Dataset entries
*** Begin section ***

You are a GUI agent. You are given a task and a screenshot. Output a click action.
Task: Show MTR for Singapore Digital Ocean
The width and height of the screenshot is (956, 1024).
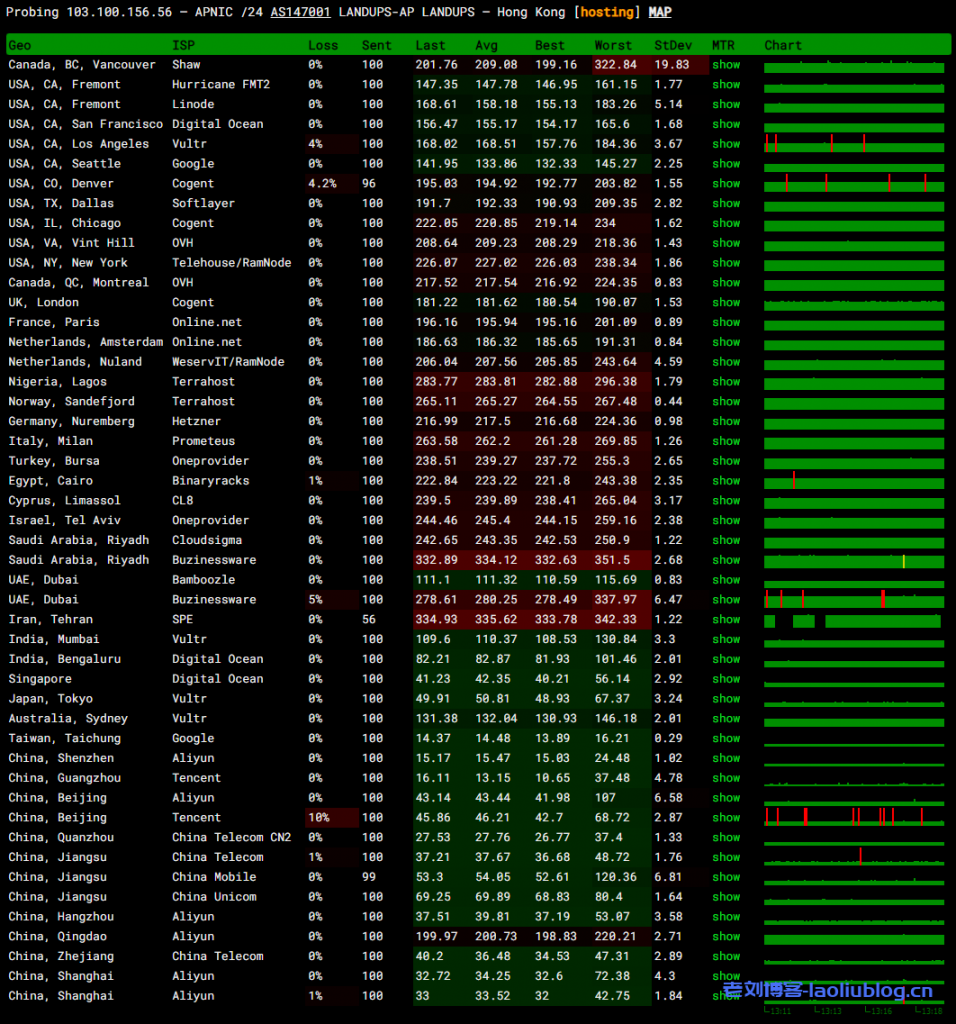(x=726, y=679)
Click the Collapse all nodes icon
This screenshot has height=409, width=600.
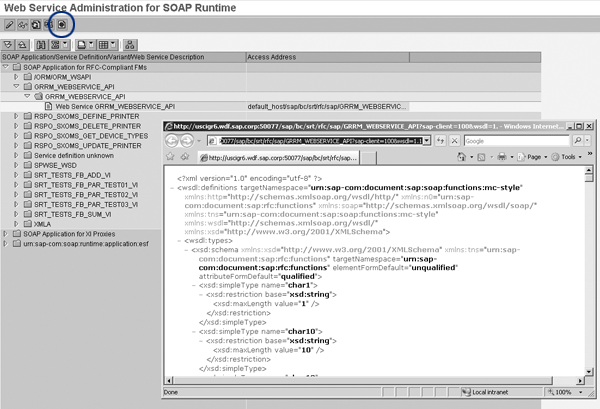pos(22,46)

*** End section ***

■ **Work instruction**
Would you write out all of the records exactly, omitting the pictures?

■ **Response**
You are a GUI agent. You are given a task and a screenshot. Output a click action.
Task: Show MTR for Singapore Digital Ocean
The width and height of the screenshot is (956, 1024).
(x=726, y=679)
Click the Collapse all nodes icon
This screenshot has height=409, width=600.
pos(22,46)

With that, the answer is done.